Podemos provocar la interacción de distintas maneras:
                -    Juegos de cucú-tras, toma y dame, turnos de espera, carreras, esconder objetos.
                -    Mostrando objetos de su interés para compartir, defender sus juguetes, utilizando gestos
                     sociales...Los gestos sociales (hola, adiós, mover la mano...) es importante que los
                     iniciemos nosotros y le modelemos a él para que participe de contextos de relación
                     social.
Debemos estar atentos porque llega un momento en que son ellos los que toman la iniciativa y provocan la interacción:
               -   Cuando te muestran o traen objetos porque quieren jugar.
               -   Señalan para que les des información y le digas qué es, cómo se llama...
               -   Dicen hola o saludan con la mano cuando ellos quieren.
Cuando ya posea un cierto nivel de interacción (usan gestos y palabras) y de comprensión de dichas situaciones, es el adulto el que debe introducir modificaciones que provoquen una respuesta por su parte:
               -   Cometer despistes: Le ponemos los zapatos antes que los calcetines
               -   Fingimos que no oimos lo que él oye: Suena el timbre pero no reacciono sino que espero
                   su reacción
               -   Creo situaciones sorpresa cuando está acostumbrado a hacer las cosas de una
                   determinada manera:  Coloco un objeto en un lugar equivocado...

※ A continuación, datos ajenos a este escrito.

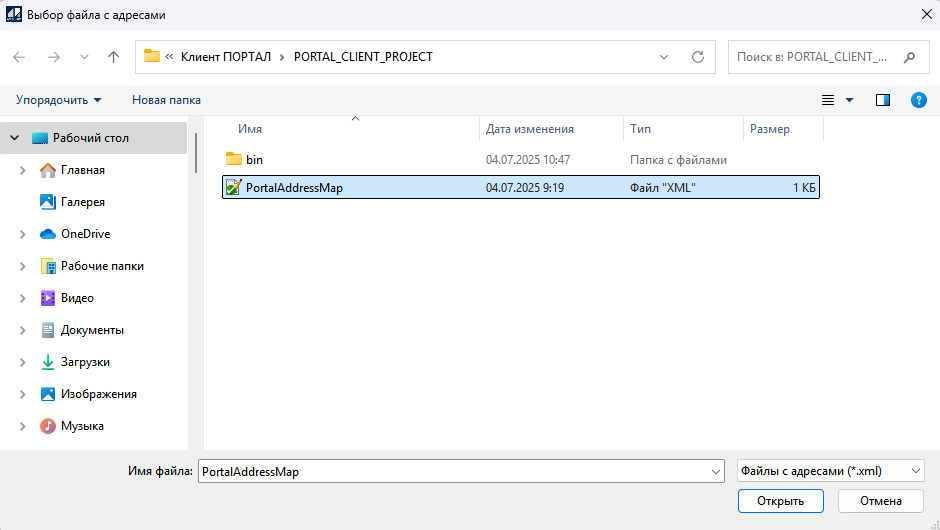Click the Up one level arrow
Screen dimensions: 940x530
tap(113, 57)
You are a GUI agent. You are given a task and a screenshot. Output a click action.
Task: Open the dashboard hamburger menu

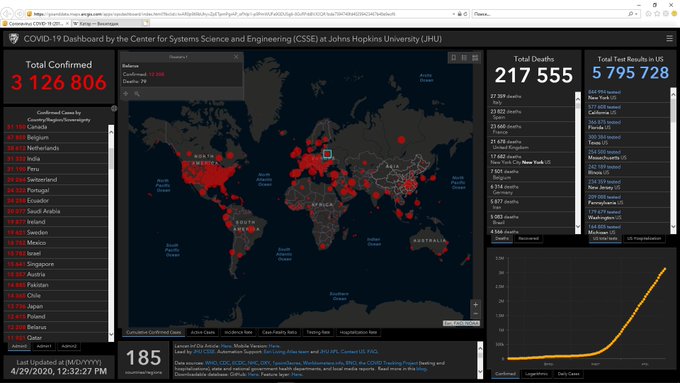pos(670,39)
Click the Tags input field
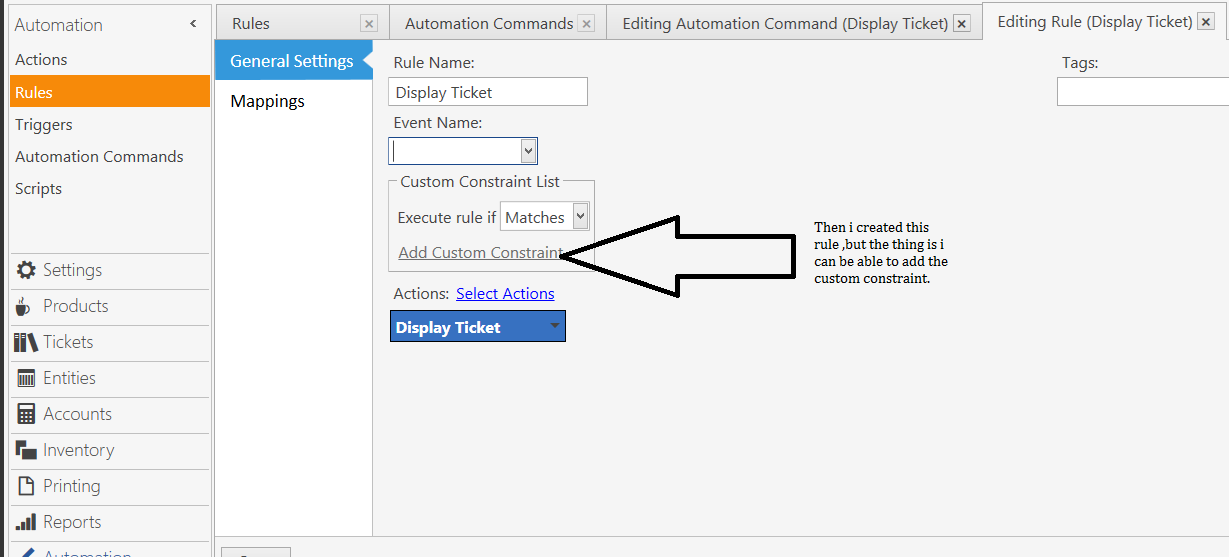Image resolution: width=1229 pixels, height=557 pixels. pos(1142,92)
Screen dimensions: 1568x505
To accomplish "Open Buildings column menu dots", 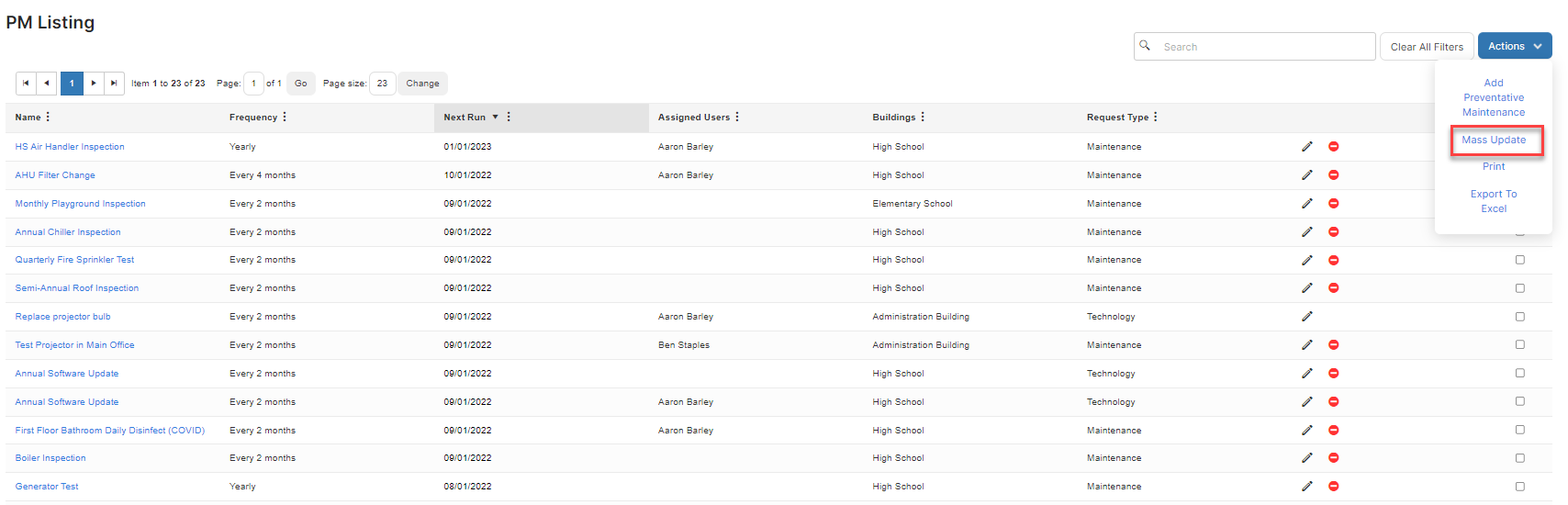I will coord(923,117).
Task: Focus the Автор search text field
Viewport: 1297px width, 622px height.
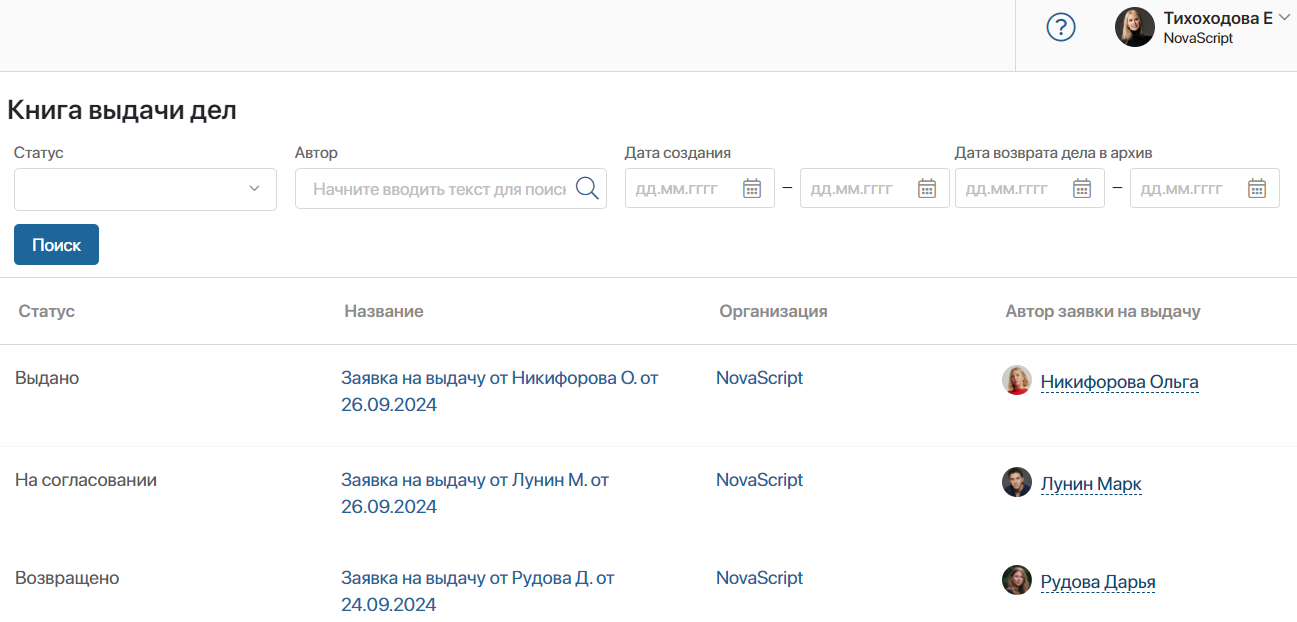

Lo que pretendemos es que de alguna manera, comparta su interés conmigo y a medida que sea capaz de interaccionar mejor introduciremos la figura del compañero o amigo aunque al principio el adulto seguirá interviniendo como mediador de la comunicación.

  • CONSIDERACIONES A TENER EN CUENTA:
  1. Debemos ser conscientes de las competencias del niño y ponerle retos ajustados a sus posibilidades. Quizás necesitará "andamiaje" en un principio pero, a medida que veamos que es capaz, iremos retirándonos.
  2. Es importante que les demos tiempo para poder abordar estos retos por sí mismos. Y que ajustemos las expectativas.
  3. Los avances muchas veces son cualitativos no cuantitativos. Lo importante no es la meta final sino los pequeños avances que se van consiguiendo. Para ello es necesario plantearle pequeñas metas.
  4. La vida es ensayo-error, si la estrategia que estamos poniendo en marcha nos falla debemos intentar otra. No hay recetas mágicas".
  5. El moldeamiento es una de estas estrategias: nosotros le ayudamos a realizar el gesto, siempre asociándolo a la palabra y lo iremos retirando poco a poco.
  • Finalmente, os recordamos que el documento que os proporcionamos el primer día, os puede ayudar a reflexionar sobre cómo se comunica vuestro hijo y para qué lo hace. Tener claro este aspecto nos puede ayudar a la hora de plantearnos nuevos retos. 

    Os dejamos el siguiente vídeo como introducción a la cuarta sesión:

    Si estoy aquí
     

    "EL NIÑO NO APRENDE A COMUNICARSE POR SÍ MISMO, APRENDE A TRAVÉS DE LA INTERACCIÓN CON EL MUNDO.
    LOS PADRES OCUPÁIS LA MAYOR PARTE DE ESE MUNDO Y ES AQUELLO QUE HACÉIS Y LA MANERA CÓMO LO HACÉIS LO QUE BRINDA A VUESTROS HIJOS LAS OPORTUNIDADES DE APRENDER"    Ayala Manolson.